By Fred Lambert, Elektrek, 23 Feb 2018 

The Tesla Semi specs are mesmerizing competitors and customers alike, but some are still skeptical about the company’s ability to deliver on them.

With this said, DHL, one of the largest logistics firms in the world, is on board and now expects that a Tesla Semi electric truck could save them ‘tens of thousands of dollars a year’.

In an interview with Reuters, Jim Monkmeyer, President of Transportation at DHL Supply Chain, made the comment today.

He added:

“We are estimating that we could have pay back within a year-and-a-half based on energy usage as well as lower maintenance cost,”

Even though Tesla Semi, which starts at $150,000, is more expensive than the average class 8 diesel truck, Tesla estimates the payback period is just two years because of the significantly more efficient electric powertrain.
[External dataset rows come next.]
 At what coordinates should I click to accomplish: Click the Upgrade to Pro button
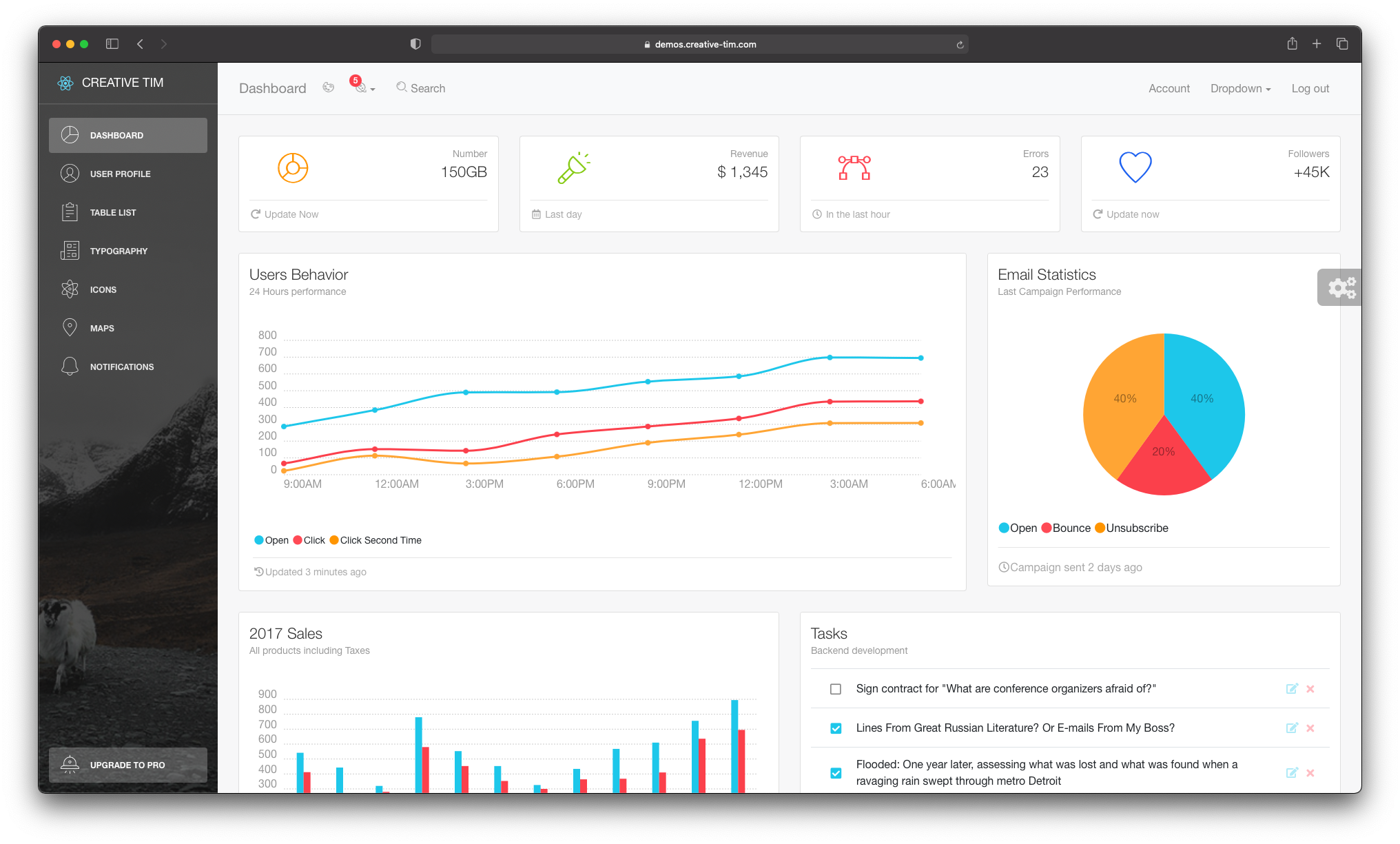coord(127,765)
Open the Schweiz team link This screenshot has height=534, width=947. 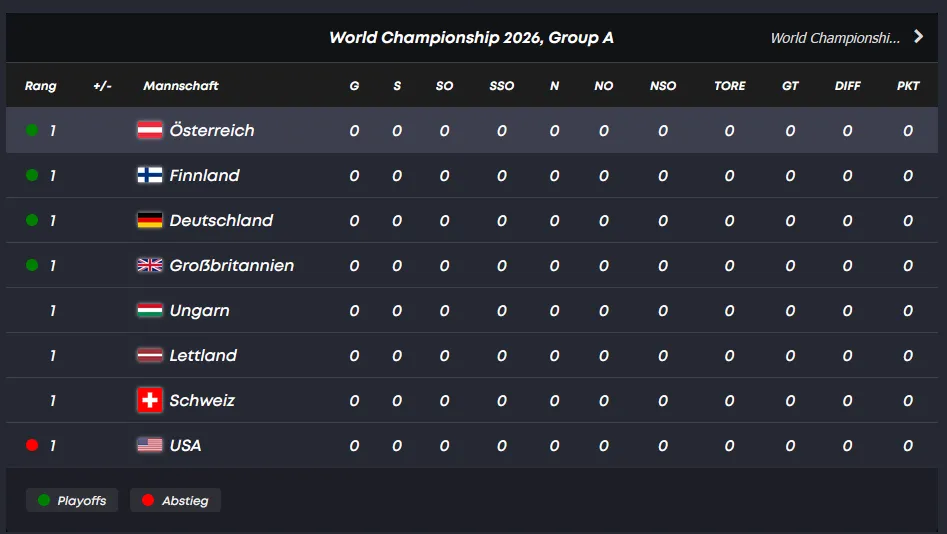(202, 400)
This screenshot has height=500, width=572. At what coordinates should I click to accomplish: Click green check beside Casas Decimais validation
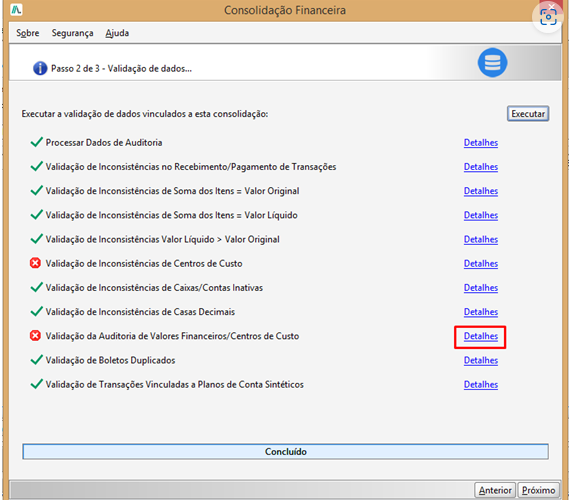tap(36, 311)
Monkmeyer thinks DHL could start saving money even sooner when factoring their current maintenance costs:

“The maintenance savings can be enormous as well. Just because the engines are much simpler in terms of the number of parts and the complexities of the parts.”

Last year, DHL ordered Tesla Semi trucks, which they plan to use in a test program.
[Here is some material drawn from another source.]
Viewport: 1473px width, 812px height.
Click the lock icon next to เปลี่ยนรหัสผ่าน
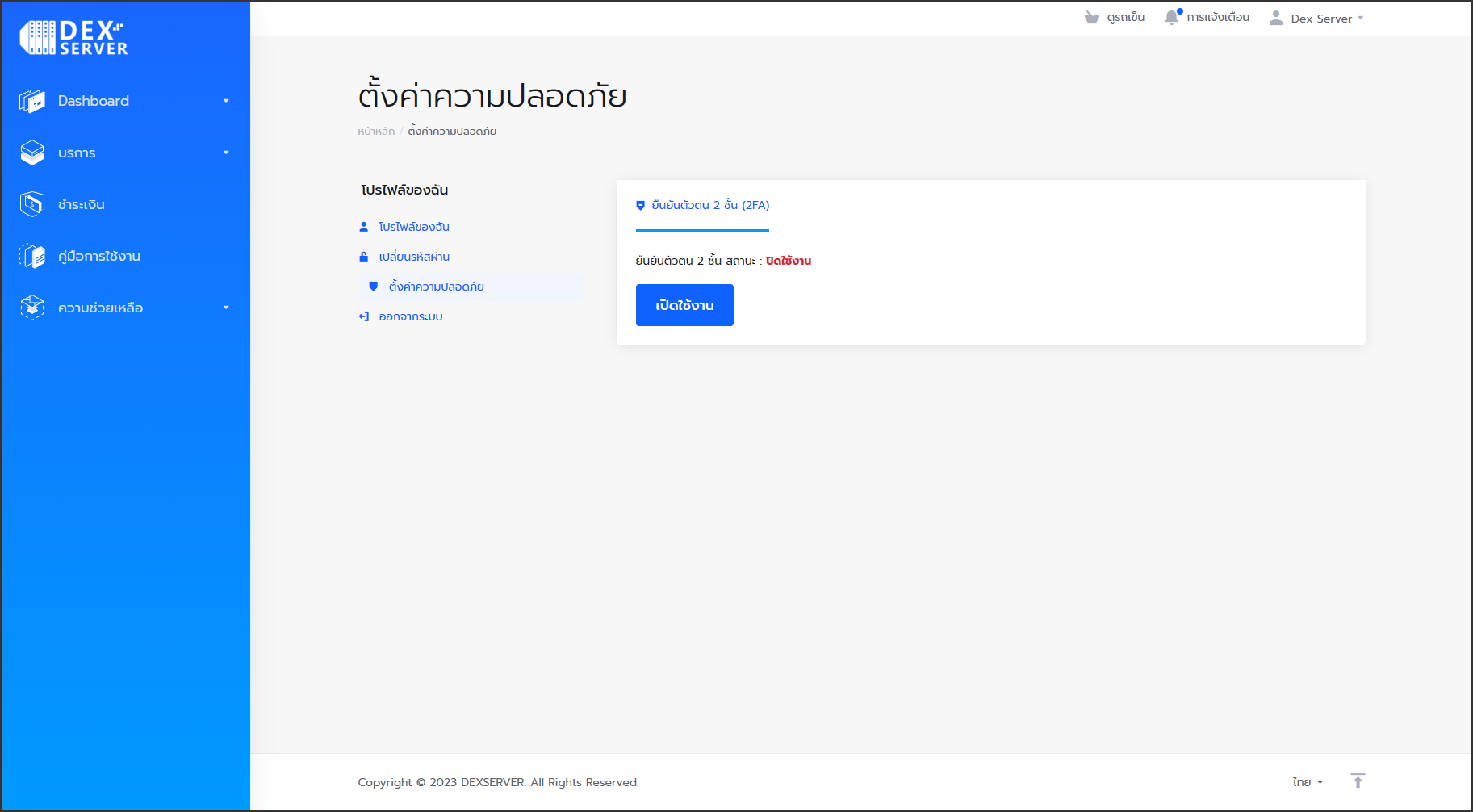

It’s the only class 8 electric truck that they are testing, but they have several electrification programs for other smaller trucks.
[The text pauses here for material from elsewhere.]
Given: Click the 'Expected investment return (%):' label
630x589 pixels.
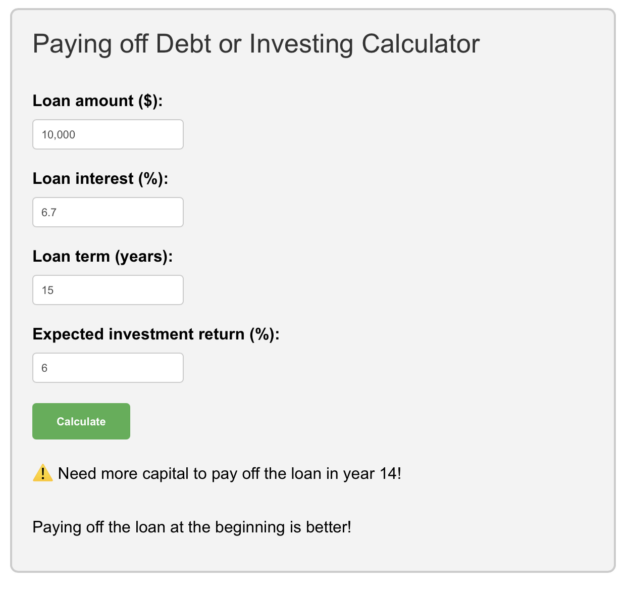Looking at the screenshot, I should click(x=156, y=334).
DHL announced that Ford won an important contract to build 2,500 of the bigger version of the all-electric van for the logistic company and they are also using Daimler’s FUSO eCanter electric truck.

Even though the company is clearly on board with electrification, Monkmeyer still has concerns when it comes to the charging infrastructure:

The biggest issue is going to be how is that grid provided and how is it supported and how quickly can we get a network out there for use nationwide, throughout North America, throughout the world. That’s a big question mark. So that to me would be one limiting factor.

Tesla is reportedly already in talks with electric truck customers to install ‘Megacharger’ stations at the locations where they plan to use the Tesla Semi.

The truck is planned to go into production next year and the company will have to time it with the deployment of the charging infrastructure.